▶ _What you should do_
Only a number is wanted: the count of lines in this listing that contain "will".

▶ _Data supplied_
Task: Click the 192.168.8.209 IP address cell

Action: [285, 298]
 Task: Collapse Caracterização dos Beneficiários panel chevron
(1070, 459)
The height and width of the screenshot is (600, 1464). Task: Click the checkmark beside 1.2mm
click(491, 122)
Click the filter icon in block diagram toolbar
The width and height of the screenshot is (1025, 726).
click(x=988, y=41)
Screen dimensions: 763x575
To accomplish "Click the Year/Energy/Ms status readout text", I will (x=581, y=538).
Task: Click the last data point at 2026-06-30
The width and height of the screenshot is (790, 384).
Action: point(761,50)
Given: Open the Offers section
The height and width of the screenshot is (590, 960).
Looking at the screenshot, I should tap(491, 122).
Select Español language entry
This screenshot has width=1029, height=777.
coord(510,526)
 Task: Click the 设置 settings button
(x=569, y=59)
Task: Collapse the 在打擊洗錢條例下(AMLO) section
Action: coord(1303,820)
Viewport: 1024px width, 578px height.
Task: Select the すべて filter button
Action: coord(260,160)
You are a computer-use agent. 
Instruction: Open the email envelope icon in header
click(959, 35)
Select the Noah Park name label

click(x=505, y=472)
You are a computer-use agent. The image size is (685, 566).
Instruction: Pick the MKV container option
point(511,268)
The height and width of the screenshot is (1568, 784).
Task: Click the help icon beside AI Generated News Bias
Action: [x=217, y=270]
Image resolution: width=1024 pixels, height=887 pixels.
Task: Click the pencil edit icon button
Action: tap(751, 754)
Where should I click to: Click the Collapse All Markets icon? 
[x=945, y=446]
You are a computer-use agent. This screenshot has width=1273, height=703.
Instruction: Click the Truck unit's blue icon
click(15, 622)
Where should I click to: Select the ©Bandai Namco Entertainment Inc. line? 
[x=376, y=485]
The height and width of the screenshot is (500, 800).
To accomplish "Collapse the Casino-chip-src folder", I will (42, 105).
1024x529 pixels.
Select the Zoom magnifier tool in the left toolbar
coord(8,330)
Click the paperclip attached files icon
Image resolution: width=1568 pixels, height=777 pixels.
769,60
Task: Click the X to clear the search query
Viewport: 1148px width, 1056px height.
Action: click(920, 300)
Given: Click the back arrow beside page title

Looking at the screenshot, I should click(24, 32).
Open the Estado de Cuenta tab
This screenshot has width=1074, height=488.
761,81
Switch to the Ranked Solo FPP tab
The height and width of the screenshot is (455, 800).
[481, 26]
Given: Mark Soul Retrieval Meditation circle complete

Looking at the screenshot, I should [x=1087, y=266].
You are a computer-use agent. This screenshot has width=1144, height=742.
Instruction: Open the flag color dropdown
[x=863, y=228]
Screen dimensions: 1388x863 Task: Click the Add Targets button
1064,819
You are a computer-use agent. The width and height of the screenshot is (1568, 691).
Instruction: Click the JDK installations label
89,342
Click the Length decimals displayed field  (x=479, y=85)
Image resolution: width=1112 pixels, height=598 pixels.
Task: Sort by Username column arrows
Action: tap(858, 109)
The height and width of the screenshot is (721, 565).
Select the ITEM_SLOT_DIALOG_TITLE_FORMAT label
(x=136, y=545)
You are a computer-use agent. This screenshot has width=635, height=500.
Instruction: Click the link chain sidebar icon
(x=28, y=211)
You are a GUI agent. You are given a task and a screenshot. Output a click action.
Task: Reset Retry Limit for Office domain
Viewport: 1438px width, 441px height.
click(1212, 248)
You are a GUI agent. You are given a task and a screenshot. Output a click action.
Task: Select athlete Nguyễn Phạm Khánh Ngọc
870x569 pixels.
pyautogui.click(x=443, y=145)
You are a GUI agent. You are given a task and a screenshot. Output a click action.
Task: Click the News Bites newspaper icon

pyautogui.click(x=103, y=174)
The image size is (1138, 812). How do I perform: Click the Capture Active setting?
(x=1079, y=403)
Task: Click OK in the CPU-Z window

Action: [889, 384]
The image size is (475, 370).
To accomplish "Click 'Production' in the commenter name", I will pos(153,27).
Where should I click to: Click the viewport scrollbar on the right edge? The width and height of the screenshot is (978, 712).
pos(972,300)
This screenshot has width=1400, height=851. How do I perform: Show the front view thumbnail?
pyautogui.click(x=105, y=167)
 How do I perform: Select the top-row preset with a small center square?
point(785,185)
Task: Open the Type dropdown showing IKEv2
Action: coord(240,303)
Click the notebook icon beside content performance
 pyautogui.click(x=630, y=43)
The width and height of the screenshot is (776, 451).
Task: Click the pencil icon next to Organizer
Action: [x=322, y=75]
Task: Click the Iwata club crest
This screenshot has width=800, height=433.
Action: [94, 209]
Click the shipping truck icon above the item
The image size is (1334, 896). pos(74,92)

▶ _Output of the task_
3